*SELECTED TEXT*:

○ ○ ○ ○

After locating the pool of relevant articles in the three phases, the author group evaluated the article abstracts, to screen out less-relevant articles, representing a fourth step. The authors read and evaluated all abstracts, which resulted in 45 articles. Many of the abstracts and articles in the three databases appeared in both search string groups. In the next step, a deeper reading of the articles resulted in the screening of articles for those in which the purpose and included theories were not clearly related to WPL or OL and sustainability, resulting in 43 articles constituting the data for this review analysis. The 43 articles are marked with an asterisk in the reference list. The quality assessment was a mixture of recognized accuracy, relevance, and general coupling with the fields of OL and WPL. Firstly, we evaluated in what way the “scope” of the study correlated with the research question and interest, and thus whether the study dealt with sustainability and learning in organizations or workplaces as associated concepts or notions. Secondly, we used “source”, referring to articles on empirical or theoretical research related to sustainability and learning in organizations or workplaces. Thirdly, we employed context as an important assessment criterion; for example, studies that set out to examine sustainability researched in primary schools or vocational education were omitted, as well as studies that had a purely environmental agenda. Thus, the articles we analyzed dealt with OL and/or WPL associated with sustainability defined in a coherent way and made good use of the theory and definitions of core concepts, including strong supportive data and integrated methods and theoretical concepts.

○ ○ ○ ○

*INFORMATION SHOWN*:
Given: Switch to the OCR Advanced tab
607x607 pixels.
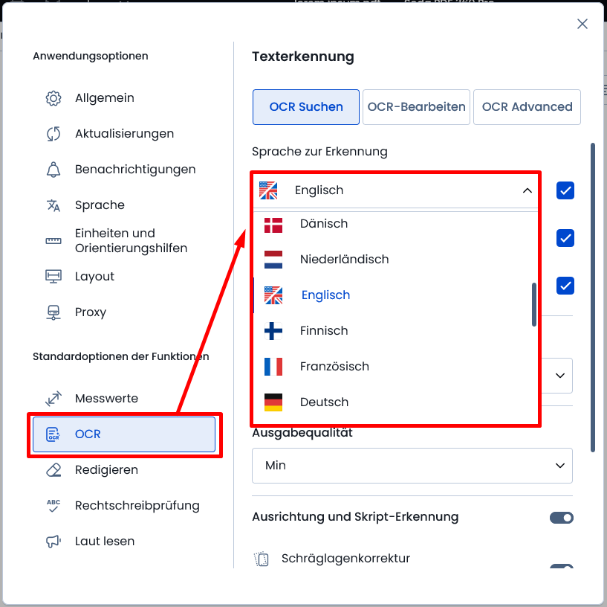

○ ○ ○ ○

Could you continue the passage on screening articles for the review of sustainability and learning in organizations and workplaces, starting after its last sentence?

3.3. Analytical Strategy

We used thematic analysis to uncover categories and themes relevant to the research question for the identified articles. The use of thematic qualitative analysis was inspired by the structure and ideas outlined and developed by Braun and Clarke [36] within qualitative method studies, and further employed by Brown et al. [37] for a scoping review. We started the analysis by reading through all the articles, to compose an overview of the selected studies. Next, we used two questions as structuring devices to frame and organize the thematic analysis of the selected articles, to help answer the main research questions guiding our study: (1) How is sustainability approached? (2) How is sustainability associated with organizational and workplace learning? The articles were divided among three researchers, each of whom carefully concentrated on one-third of the articles and examined the keywords and descriptions that matched the questions. We created an analytical table in which we categorized the descriptions and keywords found in each article in terms of approaches to sustainability and the associations between sustainability and learning. In this way, we carried out the process of summarizing the data, which is an important phase of thematic analysis [36]. After the summarizing phase, we analyzed the descriptions and keywords compiled in the form of a table that presents the perspective of our research question. We interpreted the perspectives and similarities and differences between the keywords and descriptions found. Based on the data, we created four themes that were represented as recurrent themes in the data, each of which produced a different description from the perspectives of sustainability. After creating and naming the preliminary themes, we reviewed the material once again, to ensure that the descriptions and keywords found in the material aligned with the themes created. Based on this analysis, the names of the themes were developed.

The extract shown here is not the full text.